## Data in this exercise
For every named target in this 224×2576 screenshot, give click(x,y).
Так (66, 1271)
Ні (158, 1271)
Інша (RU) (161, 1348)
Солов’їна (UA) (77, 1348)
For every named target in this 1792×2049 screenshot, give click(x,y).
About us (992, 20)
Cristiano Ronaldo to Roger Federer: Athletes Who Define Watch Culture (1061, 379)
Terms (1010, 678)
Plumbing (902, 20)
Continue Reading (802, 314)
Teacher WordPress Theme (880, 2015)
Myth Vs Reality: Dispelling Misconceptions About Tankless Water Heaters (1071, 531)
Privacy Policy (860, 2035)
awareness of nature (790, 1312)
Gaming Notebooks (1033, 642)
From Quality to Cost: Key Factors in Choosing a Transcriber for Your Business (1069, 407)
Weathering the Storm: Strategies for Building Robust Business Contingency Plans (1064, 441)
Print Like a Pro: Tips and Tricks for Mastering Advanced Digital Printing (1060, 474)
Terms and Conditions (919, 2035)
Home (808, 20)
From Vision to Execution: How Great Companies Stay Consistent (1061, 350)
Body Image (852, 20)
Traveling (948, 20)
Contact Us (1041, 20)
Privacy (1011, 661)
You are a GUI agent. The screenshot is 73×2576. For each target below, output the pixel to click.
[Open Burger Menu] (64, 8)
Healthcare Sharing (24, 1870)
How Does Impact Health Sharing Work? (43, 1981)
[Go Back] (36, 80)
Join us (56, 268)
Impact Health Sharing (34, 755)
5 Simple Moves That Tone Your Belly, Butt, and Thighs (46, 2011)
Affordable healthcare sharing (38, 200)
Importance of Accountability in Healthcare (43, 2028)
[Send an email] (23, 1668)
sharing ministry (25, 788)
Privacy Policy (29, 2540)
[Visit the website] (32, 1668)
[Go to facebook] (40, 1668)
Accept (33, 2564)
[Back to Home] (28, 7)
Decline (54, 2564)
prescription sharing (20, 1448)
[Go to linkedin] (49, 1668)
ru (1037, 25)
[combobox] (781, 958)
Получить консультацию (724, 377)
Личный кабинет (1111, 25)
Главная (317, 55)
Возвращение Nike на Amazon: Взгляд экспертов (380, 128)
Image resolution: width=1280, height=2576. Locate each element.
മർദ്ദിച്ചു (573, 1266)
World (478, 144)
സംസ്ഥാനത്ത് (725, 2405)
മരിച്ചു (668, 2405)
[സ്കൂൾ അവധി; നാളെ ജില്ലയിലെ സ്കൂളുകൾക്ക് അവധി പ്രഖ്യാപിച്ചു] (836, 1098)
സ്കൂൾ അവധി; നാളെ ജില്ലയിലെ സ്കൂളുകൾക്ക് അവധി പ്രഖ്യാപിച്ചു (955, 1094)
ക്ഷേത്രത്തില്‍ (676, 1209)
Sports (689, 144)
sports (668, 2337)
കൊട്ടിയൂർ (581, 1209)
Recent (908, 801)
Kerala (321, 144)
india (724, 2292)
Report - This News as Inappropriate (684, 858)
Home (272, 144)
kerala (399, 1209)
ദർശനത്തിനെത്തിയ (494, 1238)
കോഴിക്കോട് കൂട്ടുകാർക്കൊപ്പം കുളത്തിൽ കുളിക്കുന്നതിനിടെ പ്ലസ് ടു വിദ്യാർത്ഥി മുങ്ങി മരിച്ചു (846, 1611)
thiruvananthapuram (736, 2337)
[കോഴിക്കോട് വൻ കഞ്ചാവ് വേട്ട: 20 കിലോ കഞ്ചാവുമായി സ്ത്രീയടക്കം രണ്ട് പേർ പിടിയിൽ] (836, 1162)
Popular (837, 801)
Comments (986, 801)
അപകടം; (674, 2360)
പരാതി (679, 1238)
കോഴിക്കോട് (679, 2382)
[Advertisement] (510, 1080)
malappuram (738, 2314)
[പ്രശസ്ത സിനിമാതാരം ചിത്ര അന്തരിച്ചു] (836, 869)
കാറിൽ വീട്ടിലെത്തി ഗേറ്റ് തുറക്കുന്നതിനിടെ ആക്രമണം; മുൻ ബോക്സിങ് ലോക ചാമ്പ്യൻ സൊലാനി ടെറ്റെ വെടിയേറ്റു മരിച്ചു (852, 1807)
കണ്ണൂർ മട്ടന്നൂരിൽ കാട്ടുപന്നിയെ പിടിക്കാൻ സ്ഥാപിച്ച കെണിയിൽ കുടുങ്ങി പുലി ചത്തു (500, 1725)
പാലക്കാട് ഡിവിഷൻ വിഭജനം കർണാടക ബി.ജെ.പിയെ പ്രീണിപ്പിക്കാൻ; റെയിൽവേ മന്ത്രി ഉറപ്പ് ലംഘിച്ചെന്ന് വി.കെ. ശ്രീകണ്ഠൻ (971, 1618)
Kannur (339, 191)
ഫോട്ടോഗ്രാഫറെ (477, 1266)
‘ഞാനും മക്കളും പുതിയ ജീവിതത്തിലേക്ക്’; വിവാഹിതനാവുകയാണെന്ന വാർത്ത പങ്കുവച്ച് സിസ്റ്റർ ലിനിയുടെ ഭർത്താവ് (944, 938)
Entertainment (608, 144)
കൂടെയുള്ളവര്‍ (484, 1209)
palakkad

## Directions
Everything from the line that has "Comments (986, 801)" to the final line above should be retyped exactly, and nothing else.

## Expected output
Comments (986, 801)
അപകടം; (674, 2360)
പരാതി (679, 1238)
കോഴിക്കോട് (679, 2382)
[Advertisement] (510, 1080)
malappuram (738, 2314)
[പ്രശസ്ത സിനിമാതാരം ചിത്ര അന്തരിച്ചു] (836, 869)
കാറിൽ വീട്ടിലെത്തി ഗേറ്റ് തുറക്കുന്നതിനിടെ ആക്രമണം; മുൻ ബോക്സിങ് ലോക ചാമ്പ്യൻ സൊലാനി ടെറ്റെ വെടിയേറ്റു മരിച്ചു (852, 1807)
കണ്ണൂർ മട്ടന്നൂരിൽ കാട്ടുപന്നിയെ പിടിക്കാൻ സ്ഥാപിച്ച കെണിയിൽ കുടുങ്ങി പുലി ചത്തു (500, 1725)
പാലക്കാട് ഡിവിഷൻ വിഭജനം കർണാടക ബി.ജെ.പിയെ പ്രീണിപ്പിക്കാൻ; റെയിൽവേ മന്ത്രി ഉറപ്പ് ലംഘിച്ചെന്ന് വി.കെ. ശ്രീകണ്ഠൻ (971, 1618)
Kannur (339, 191)
ഫോട്ടോഗ്രാഫറെ (477, 1266)
‘ഞാനും മക്കളും പുതിയ ജീവിതത്തിലേക്ക്’; വിവാഹിതനാവുകയാണെന്ന വാർത്ത പങ്കുവച്ച് സിസ്റ്റർ ലിനിയുടെ ഭർത്താവ് (944, 938)
Entertainment (608, 144)
കൂടെയുള്ളവര്‍ (484, 1209)
palakkad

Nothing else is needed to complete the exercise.